# What needs to be done:
A verbatim transcript of the lines below, starting at the first and ending with the one that holds "Given: Clear developer logs with trash icon", is what should be produced.

┏━━

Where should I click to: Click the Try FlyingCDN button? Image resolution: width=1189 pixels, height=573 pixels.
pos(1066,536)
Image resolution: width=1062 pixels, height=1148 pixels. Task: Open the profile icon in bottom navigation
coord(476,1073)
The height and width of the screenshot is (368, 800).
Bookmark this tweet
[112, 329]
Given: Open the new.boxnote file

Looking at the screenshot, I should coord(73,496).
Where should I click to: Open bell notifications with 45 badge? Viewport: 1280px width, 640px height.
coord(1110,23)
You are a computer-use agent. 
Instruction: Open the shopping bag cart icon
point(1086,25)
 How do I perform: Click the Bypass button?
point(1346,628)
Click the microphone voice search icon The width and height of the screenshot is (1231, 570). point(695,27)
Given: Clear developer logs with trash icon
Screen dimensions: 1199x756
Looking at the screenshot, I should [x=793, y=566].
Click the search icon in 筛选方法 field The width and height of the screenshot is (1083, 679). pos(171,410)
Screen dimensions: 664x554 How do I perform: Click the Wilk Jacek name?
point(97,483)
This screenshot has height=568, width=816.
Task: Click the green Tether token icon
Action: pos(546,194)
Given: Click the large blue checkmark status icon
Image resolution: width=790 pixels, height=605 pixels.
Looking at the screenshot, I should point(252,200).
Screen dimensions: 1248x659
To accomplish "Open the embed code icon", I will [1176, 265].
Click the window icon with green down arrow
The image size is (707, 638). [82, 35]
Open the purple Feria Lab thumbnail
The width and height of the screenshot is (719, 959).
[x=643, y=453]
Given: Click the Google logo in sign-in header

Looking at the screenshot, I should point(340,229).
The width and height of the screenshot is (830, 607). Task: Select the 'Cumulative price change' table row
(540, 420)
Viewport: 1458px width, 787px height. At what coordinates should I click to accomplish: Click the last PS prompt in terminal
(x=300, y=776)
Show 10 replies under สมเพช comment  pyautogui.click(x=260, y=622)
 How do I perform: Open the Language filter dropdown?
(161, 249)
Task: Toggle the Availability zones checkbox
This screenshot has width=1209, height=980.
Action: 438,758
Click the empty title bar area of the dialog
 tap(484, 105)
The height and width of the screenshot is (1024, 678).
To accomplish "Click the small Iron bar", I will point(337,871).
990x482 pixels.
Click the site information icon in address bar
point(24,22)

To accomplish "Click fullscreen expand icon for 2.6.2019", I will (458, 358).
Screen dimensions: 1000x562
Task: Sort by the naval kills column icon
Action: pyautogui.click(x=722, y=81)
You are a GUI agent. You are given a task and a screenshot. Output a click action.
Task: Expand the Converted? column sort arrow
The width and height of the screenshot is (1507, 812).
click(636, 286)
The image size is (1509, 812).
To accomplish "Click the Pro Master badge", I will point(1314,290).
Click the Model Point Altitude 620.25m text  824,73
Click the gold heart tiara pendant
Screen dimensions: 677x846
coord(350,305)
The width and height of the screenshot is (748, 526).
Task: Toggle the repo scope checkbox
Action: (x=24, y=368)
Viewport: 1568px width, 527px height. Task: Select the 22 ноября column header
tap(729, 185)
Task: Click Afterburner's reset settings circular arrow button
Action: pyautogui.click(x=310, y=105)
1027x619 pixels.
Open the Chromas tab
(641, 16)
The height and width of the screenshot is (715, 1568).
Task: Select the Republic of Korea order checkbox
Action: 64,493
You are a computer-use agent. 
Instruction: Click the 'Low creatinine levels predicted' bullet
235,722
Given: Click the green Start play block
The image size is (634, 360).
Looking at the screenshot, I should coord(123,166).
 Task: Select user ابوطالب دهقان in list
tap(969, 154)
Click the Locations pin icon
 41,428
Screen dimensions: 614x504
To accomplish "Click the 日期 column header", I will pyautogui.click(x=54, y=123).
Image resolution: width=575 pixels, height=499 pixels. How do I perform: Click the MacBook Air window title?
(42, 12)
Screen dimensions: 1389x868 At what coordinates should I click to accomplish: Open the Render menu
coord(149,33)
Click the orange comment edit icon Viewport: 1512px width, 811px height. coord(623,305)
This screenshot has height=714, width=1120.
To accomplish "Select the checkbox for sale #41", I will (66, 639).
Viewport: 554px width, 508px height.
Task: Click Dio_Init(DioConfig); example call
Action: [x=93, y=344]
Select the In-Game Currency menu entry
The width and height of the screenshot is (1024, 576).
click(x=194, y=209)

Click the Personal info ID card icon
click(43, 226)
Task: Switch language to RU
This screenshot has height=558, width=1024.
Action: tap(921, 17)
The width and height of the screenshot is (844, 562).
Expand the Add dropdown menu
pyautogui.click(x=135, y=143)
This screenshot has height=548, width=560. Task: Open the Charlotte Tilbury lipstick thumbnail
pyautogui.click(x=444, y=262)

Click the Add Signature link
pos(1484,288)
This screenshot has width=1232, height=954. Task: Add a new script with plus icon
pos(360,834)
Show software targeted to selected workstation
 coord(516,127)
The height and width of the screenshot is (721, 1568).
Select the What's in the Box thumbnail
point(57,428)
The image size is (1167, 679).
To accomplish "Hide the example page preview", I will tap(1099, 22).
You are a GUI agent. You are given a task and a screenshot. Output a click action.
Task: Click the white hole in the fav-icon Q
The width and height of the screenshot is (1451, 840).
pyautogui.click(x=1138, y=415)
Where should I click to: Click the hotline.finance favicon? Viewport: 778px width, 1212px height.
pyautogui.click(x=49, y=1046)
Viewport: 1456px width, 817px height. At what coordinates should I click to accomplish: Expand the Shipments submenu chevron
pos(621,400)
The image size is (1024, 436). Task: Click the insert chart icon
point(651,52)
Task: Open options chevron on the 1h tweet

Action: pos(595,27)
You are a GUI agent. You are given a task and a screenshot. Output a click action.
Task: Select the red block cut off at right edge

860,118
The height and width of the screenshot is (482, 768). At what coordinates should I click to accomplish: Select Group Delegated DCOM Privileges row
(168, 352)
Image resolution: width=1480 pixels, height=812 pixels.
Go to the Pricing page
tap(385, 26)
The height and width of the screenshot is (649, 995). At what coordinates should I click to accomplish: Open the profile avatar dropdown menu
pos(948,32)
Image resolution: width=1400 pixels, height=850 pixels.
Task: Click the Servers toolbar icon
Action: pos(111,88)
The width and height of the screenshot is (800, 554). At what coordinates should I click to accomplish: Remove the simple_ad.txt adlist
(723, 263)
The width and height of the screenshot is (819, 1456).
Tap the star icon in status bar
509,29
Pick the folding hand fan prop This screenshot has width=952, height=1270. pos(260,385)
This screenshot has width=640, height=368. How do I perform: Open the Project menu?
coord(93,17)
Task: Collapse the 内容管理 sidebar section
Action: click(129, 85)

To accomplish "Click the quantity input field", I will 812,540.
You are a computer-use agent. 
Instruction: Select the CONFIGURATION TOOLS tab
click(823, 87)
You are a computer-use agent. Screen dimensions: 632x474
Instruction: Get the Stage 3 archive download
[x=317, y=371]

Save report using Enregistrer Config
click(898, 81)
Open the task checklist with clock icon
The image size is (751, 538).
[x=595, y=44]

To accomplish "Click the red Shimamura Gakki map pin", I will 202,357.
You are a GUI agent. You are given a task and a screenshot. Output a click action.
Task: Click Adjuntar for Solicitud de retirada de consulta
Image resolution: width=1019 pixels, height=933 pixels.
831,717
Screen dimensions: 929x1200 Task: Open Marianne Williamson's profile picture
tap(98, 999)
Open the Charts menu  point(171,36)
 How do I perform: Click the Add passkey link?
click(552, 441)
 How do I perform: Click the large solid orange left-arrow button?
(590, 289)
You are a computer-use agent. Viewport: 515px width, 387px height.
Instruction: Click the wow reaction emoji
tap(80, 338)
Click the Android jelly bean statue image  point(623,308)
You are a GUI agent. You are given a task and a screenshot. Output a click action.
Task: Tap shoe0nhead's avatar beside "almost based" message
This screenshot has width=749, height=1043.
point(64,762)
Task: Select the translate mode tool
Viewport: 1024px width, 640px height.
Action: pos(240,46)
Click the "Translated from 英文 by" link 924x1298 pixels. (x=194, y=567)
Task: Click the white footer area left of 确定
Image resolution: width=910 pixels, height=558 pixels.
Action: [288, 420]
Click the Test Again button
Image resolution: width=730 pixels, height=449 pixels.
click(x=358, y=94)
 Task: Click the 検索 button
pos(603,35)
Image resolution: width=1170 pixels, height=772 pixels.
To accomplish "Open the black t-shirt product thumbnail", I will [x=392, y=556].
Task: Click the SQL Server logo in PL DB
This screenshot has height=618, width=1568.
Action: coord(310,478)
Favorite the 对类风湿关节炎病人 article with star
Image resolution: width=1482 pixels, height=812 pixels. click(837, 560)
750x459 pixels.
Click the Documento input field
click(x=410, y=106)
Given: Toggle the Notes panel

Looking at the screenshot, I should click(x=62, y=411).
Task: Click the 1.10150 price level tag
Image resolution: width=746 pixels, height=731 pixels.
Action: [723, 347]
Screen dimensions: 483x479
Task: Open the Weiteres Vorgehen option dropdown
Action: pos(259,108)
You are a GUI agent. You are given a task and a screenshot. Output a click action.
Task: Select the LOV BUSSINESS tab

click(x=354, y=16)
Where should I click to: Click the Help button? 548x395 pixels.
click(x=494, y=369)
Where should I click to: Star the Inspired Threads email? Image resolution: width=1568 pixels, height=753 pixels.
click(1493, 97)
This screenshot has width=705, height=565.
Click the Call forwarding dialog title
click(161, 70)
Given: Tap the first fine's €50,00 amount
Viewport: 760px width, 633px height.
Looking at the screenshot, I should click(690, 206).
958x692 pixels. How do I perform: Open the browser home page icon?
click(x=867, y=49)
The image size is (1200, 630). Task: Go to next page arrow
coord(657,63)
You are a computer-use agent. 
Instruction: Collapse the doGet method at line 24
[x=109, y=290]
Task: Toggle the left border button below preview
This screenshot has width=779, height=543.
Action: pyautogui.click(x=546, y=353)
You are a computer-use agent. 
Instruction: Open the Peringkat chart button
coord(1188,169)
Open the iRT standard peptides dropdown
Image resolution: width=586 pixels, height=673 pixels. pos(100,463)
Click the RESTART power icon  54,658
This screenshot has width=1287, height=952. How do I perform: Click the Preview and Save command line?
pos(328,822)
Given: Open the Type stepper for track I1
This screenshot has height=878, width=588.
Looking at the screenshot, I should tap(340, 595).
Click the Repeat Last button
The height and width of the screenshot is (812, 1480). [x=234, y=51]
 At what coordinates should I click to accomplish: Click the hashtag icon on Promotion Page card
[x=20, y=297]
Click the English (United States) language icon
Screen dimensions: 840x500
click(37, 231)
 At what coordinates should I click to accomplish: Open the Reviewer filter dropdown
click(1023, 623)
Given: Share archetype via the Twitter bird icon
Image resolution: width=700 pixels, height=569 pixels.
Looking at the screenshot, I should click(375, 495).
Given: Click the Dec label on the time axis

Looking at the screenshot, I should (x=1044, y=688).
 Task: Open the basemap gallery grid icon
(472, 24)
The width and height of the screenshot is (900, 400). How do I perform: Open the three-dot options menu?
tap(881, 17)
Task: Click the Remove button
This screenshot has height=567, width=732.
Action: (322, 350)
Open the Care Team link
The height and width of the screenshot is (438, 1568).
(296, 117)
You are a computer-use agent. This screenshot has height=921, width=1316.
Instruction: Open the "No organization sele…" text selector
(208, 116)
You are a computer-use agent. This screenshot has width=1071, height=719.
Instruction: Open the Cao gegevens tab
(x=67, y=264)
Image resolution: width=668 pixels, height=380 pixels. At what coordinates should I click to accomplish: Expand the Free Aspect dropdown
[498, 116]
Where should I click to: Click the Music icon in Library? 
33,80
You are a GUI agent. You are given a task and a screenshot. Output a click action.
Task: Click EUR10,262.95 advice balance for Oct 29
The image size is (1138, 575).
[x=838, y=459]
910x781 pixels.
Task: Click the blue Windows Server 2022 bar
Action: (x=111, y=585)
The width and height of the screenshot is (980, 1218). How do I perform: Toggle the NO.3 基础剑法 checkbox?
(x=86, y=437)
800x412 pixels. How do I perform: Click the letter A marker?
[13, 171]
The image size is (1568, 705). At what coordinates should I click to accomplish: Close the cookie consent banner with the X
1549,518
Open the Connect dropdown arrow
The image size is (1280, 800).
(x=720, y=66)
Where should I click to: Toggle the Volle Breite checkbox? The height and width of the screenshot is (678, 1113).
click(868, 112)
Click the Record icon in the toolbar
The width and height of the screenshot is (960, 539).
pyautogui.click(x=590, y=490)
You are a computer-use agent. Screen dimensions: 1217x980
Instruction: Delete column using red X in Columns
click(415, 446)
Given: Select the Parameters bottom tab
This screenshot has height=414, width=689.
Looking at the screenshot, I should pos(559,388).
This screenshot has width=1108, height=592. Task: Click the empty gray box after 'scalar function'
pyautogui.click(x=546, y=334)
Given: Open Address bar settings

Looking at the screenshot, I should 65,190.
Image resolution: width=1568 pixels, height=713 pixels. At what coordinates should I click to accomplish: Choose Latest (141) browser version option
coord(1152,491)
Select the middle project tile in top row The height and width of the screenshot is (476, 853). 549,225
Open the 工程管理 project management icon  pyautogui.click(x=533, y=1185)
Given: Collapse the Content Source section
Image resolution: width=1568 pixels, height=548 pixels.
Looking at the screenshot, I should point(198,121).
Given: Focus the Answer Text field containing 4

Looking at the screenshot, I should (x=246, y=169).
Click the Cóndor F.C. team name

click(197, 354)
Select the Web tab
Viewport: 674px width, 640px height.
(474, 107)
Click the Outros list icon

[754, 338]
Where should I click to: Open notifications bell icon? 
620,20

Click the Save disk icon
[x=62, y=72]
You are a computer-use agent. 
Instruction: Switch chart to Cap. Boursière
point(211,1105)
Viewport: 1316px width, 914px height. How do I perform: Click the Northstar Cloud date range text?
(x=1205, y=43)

┗━━

# Reply:
Where should I click to: Click the Try FlyingCDN button? Image resolution: width=1189 pixels, height=573 pixels.
pos(1066,536)
Image resolution: width=1062 pixels, height=1148 pixels. Task: Open the profile icon in bottom navigation
coord(476,1073)
The height and width of the screenshot is (368, 800).
Bookmark this tweet
[112, 329]
Given: Open the new.boxnote file

Looking at the screenshot, I should coord(73,496).
Where should I click to: Open bell notifications with 45 badge? Viewport: 1280px width, 640px height.
coord(1110,23)
You are a computer-use agent. 
Instruction: Open the shopping bag cart icon
point(1086,25)
 How do I perform: Click the Bypass button?
point(1346,628)
Click the microphone voice search icon The width and height of the screenshot is (1231, 570). point(695,27)
Given: Clear developer logs with trash icon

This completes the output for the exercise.